Codes pastef fusionnent pour défendre projet politique au Sénégal
Le mouvement CODES a officialisé son alliance avec Pastef, une décision motivée par la crise politique actuelle au Sénégal. Dans un communiqué rendu public, l’organisation dénonce une spirale de manœuvres visant à saper le Projet de transformation sociale porté par Ousmane Sonko, figure centrale de cette dynamique. Selon le texte, des « arrivistes » et « usurpateurs » auraient pris le dessus, éloignant les « artisans authentiques de la révolution patriotique » du 25 mars 2024. Leur cible ultime ? Le président Sonko lui-même, présenté comme le guide incontournable de ce projet.
Un diagnostic partagé avec Ousmane Sonko
Cette analyse politique reflète fidèlement les analyses récentes d’Ousmane Sonko, notamment lors de son congrès à Diamniadio. Le leader de Pastef avait alors théorisé le concept de « bloc populaire », soulignant que la conquête du pouvoir ne suffit pas sans une transformation profonde de l’État. La CODES, en s’alignant sur cette vision, érige la protection du Projet en priorité nationale.

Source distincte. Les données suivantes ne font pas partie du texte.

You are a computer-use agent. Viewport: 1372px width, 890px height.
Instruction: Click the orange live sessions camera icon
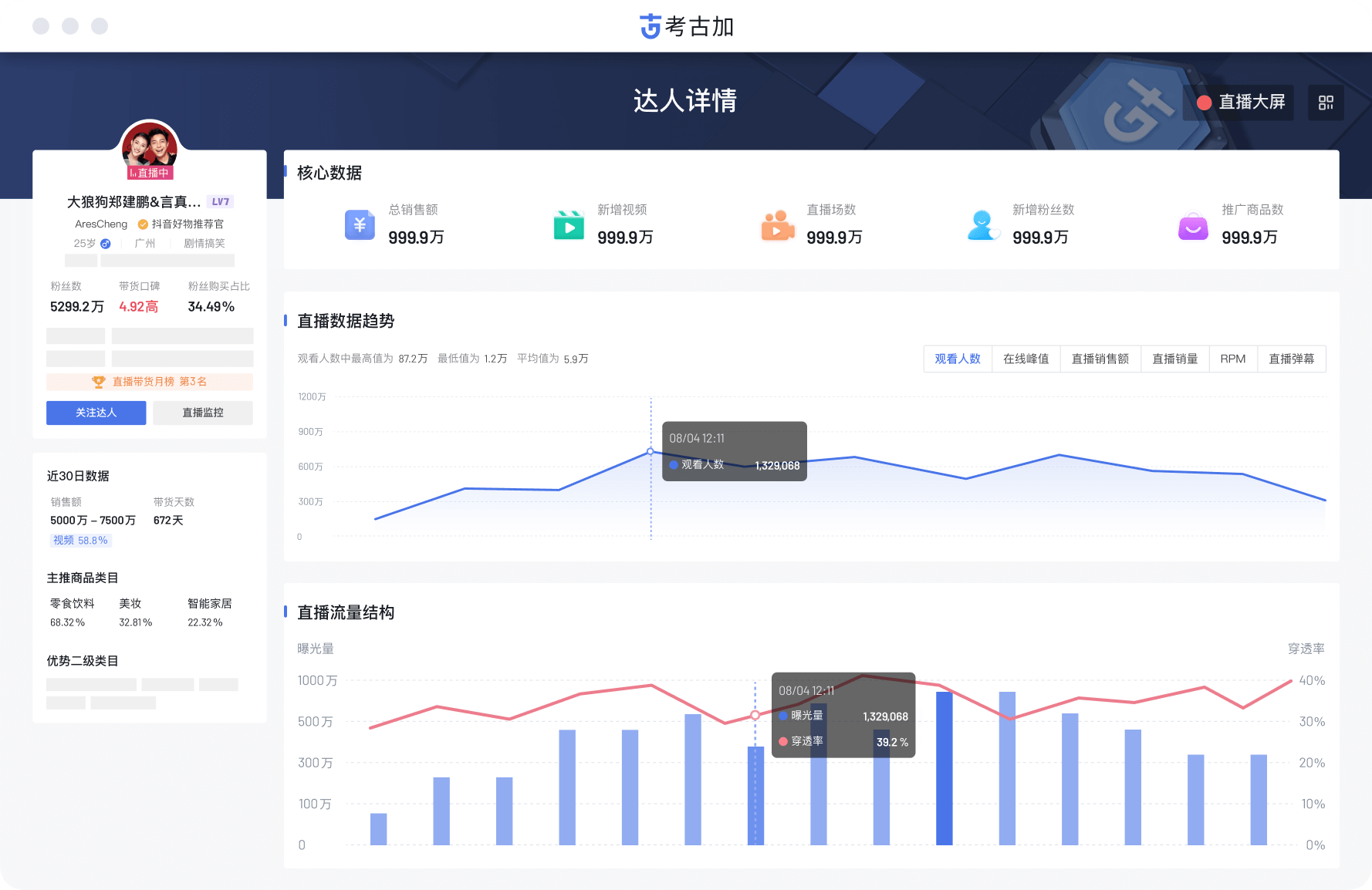click(x=777, y=225)
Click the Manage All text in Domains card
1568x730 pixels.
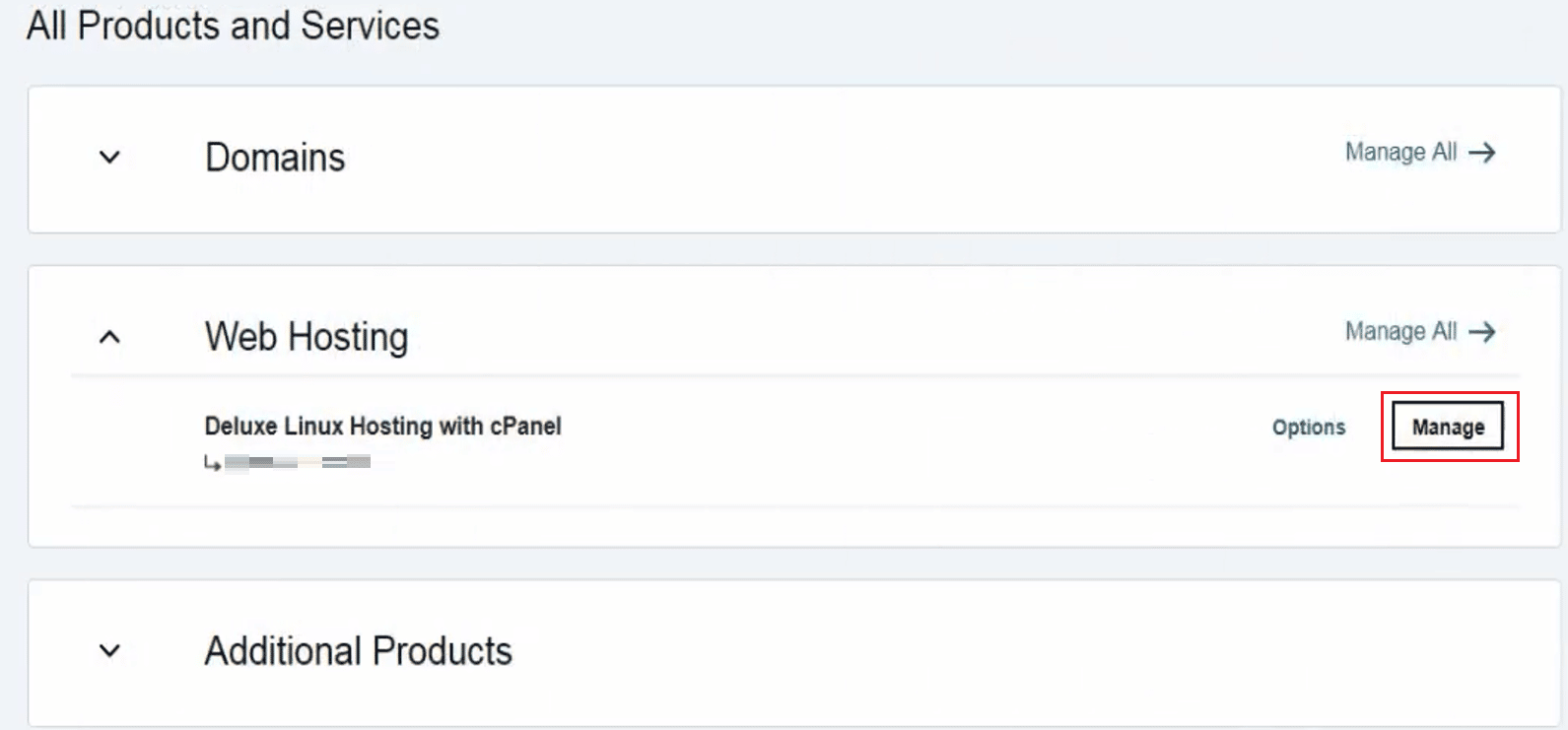(1400, 153)

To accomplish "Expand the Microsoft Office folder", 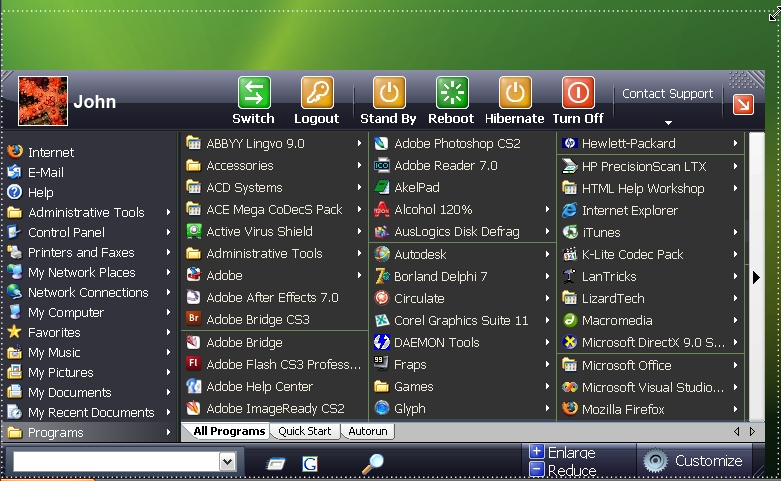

Mobilisation générale pour préserver l’avenir du Sénégal
Face à cette situation jugée alarmante, la CODES lance un appel solennel à l’unité. Elle invite la jeunesse et l’ensemble des citoyens à se rassembler derrière Ousmane Sonko pour sauvegarder le Projet. Un appel élargi aux forces démocratiques est également lancé : celles-ci sont incitées à rejoindre massivement Pastef-Les Patriotes, avec pour objectif de « regagner par centaines, par milliers et par millions les rangs » du parti. Cette fusion symbolise une volonté de renforcer la cohésion dans un contexte politique de plus en plus polarisé.
Contexte électoral et tensions internes
Cette annonce survient alors qu’Ousmane Sonko multiplie les déplacements à travers le pays, notamment à Mbacké, où il a exhorté les responsables locaux à dépasser leurs divergences en vue de la présidentielle de 2029. Pourtant, cette dynamique unitaire contraste avec les désengagements récents au sein même de Pastef : plusieurs cadres ont quitté le parti pour rejoindre d’autres formations politiques, illustrant les tensions internes croissantes qui traversent le paysage politique sénégalais.